### Required task
Please extend the blog post about the anime Samurai Girls, continuing on from its final sentence.

### Document segment
-------
We Should Have Seen It Coming…

So at first, it looked like Samurai Girls was going to be the story of one really powerful busty samurai, one reasonably manly guy (Yagyuu Muneakira), and a bunch of (mostly busty) scrubs. That would not have been much of a story unless they came up with a villain equal to the super-saijin, and then the rest of the girls would just be spear carriers. Fortunately, it’s not the story being told. It’s very clear that there will be several super-powered samurai girls, but not necessarily fighting each other — at some point, they’ll be defending Japan. Somehow, I managed to forget that little detail, as shown by the opening minutes of episode 1. Tonight, I was forcefully reminded of it. As of Episode 4, it’s become obvious that this is actually a harem show, with the usual inept male (Muneakira) at the center. In Episode 1, he was reasonably assertive. Granted, he wasn’t really in control, but then he was dealing with a bunch of nuts in the Student Council, and Hanzo wasn’t exactly the most stable person to reason with. But ever since Yagyuu Jubei showed up, he’s been pushed around by the women. If it isn’t Tsundere Princess Sen trying to stake him out as her territory (without actually, you know, claiming him), it’s Jubei in her ditz mode or loli genius Sanada-kun losing any semblance of common sense. Below the fold, it’s going to get into spoilers…


Episode 2 completes the basic setup. Sanada and her samurai Matabei were actually there to make contact with Princess Sen Tokugawa, who is running the student council of this prestigious school for her brother, who is currently in France. He appears to be conspiring up to no good, but I have my doubts. Sanada’s clan, nominally enemies of the Tokugawa, have foreseen some great threat overshadowing Japan. During the episode 1 chase, Yagyuu Jubei shows up, and based on her insane power level after kissing Muneakira, everyone concludes she’s the threat. But how can that be, when she turns into such a powerless ditz with no memory of her other form? And how exactly does Muneakira control her powers–if he does? All Master Samurai have to be sworn to a General, and that General is always of the Tokugawa; thus they control the country. Guys can’t randomly go around kissing girls and turning them into insanely powerful samurai capable of shattering buildings! So how and where do her powers come from and why doesn’t she have them any more?
-------
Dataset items

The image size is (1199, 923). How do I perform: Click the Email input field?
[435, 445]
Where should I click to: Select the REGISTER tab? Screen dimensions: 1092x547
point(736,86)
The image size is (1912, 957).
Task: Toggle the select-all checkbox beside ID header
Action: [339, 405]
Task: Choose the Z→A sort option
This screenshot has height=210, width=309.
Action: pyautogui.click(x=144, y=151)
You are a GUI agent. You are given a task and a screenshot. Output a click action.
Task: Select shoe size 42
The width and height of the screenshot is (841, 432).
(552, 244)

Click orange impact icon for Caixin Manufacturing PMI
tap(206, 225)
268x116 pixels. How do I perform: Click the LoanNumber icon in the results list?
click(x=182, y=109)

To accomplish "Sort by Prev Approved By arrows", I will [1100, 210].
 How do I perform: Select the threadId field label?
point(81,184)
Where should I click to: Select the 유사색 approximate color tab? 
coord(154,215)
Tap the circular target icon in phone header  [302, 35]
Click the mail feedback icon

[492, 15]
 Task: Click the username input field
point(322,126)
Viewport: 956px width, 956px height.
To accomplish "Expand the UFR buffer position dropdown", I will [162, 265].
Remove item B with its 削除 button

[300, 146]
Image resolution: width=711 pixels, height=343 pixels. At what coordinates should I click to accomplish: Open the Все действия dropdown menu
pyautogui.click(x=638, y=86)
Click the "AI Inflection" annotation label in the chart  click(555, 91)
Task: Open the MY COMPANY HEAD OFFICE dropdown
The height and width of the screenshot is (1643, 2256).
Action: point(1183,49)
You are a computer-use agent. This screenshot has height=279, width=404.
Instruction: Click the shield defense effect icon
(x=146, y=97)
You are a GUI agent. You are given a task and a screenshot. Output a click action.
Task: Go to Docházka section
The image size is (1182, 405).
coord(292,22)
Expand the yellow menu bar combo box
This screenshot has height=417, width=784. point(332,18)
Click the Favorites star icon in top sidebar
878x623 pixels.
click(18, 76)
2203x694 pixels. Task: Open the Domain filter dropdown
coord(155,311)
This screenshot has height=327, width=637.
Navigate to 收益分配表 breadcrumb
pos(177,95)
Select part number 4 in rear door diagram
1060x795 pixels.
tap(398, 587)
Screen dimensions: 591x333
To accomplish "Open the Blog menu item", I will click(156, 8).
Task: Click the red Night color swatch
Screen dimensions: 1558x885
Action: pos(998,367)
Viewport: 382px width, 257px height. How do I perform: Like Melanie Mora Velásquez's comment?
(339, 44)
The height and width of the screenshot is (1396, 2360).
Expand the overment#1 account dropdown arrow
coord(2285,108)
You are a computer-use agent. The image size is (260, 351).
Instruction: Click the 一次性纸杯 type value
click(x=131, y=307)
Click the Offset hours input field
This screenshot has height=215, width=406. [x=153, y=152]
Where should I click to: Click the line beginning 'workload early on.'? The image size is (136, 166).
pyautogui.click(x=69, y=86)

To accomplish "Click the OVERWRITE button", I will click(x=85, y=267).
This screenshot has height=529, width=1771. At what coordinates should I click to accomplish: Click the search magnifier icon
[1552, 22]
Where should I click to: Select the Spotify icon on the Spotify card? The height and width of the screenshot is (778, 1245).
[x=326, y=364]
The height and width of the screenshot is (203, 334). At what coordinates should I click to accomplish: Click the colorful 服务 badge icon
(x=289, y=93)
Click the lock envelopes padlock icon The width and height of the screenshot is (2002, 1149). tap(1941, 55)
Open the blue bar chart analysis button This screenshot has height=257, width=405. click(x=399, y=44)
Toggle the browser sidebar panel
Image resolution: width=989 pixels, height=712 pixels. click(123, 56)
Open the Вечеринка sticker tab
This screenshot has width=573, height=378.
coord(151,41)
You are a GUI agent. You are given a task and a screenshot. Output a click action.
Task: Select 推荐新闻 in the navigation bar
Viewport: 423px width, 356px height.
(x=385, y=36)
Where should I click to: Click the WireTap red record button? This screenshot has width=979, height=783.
-------
### The output
While episodes 2 and 3 lay out more of the background, they spend more time handing out the fanservice. At the end of ep. 2, it looks like Jubei is going to be a non-issue, as her full, ruthless Master Samurai form is locked away, and Muneakira has no intention of unleashing it — if he even can. But in Ep. 3, as Sen fusses and fights jealously with Munekira, Jubei suddenly gets annoyed, and the other personality erupts. She initiates a kiss with Muneakira, and is released into her super-form, after which she proceeds to trash all four other girls. Only at the last second does she decide not to kill Matabei and Sanada, and changes back to her ditz-form, losing consciousness. So we now know that she can release herself, and indeed, Muneakira is her general — although he loses his mobility when she transforms (hence the chains).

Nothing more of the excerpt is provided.